-------- PASSAGE PROVIDED --------

The momentous advance in artificial intelligence demands a new set of ethics
As our relationship with technological creations develops, a new set of ethics is required.
Deep learning represents a paradigm shift in the relationship humans have with their technological creations. It results in AI that displays genuinely surprising and unpredictable behaviour. Commenting after his first loss, Lee described being stunned by an unconventional move he claimed no human would ever have made. Demis Hassabis, one of DeepMind’s founders, echoed the sentiment: “We’re very pleased that AlphaGo played some quite surprising and beautiful moves.” ...
When it comes to deep learning, unpredictability and surprises are – or can be – a good thing. They can serve as indicators that a system is working well, perhaps better than the humans that came before it. Such is the case with AlphaGo. In the coming years, it will probably continue to learn and to improve, surprising and teaching its human competitors with new moves and strategies along the way.

--------

◆ **ACTIONS TO TAKE**:
A. Edit the passage on deep learning and AI ethics: give the stretch from "The momentous advance" through "ethics is required." again, with "ethics" replaced by "principles".
B. For each statement, decide whether the passage on deep learning and AI ethics supports it. Answer yes or no, quoting the words that decide it.
(i) Lee was stunned by a move he said no human would ever have made.
(ii) Demis Hassabis is one of DeepMind's founders.
(iii) The passage holds that unpredictability in deep learning is always harmful.
C. Render this sentence from the passage on deep learning and AI ethics in Spanish: "Deep learning represents a paradigm shift in the relationship humans have with their technological creations."
The material placed after the text has no role in this work.

-------- SUPPLIED MATERIAL --------

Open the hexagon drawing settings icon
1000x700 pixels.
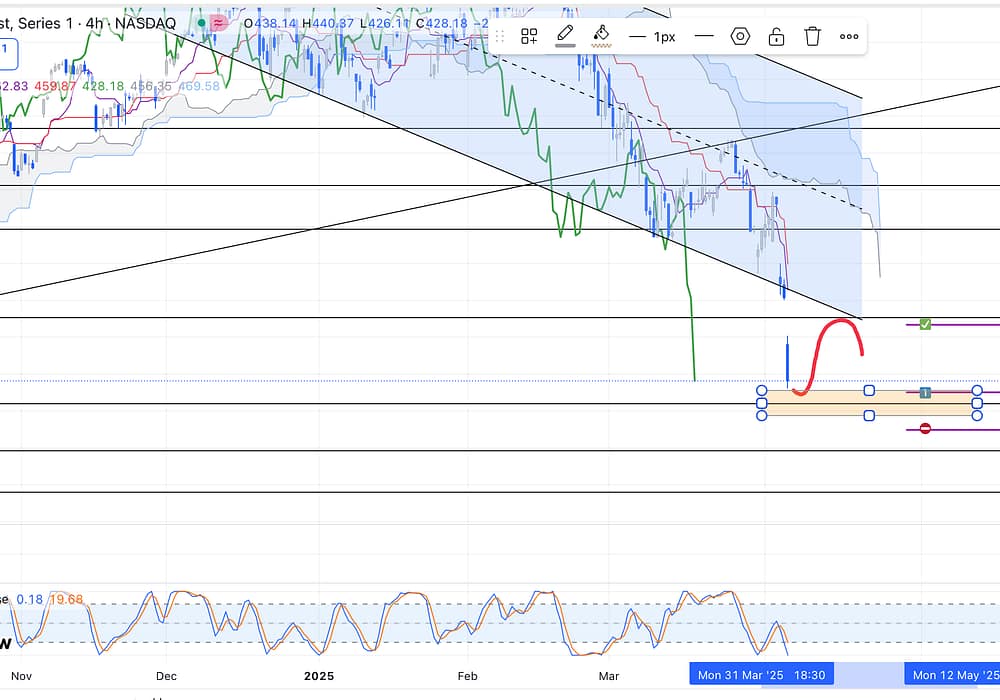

--------

◆ **OUTPUTS IN ORDER**:
A.
The momentous advance in artificial intelligence demands a new set of principles
As our relationship with technological creations develops, a new set of principles is required.

B.
(i) Yes: "Lee described being stunned by an unconventional move he claimed no human would ever have made."
(ii) Yes: "Demis Hassabis, one of DeepMind’s founders"
(iii) No: "unpredictability and surprises are – or can be – a good thing."

C. El aprendizaje profundo representa un cambio de paradigma en la relación que los seres humanos tienen con sus creaciones tecnológicas.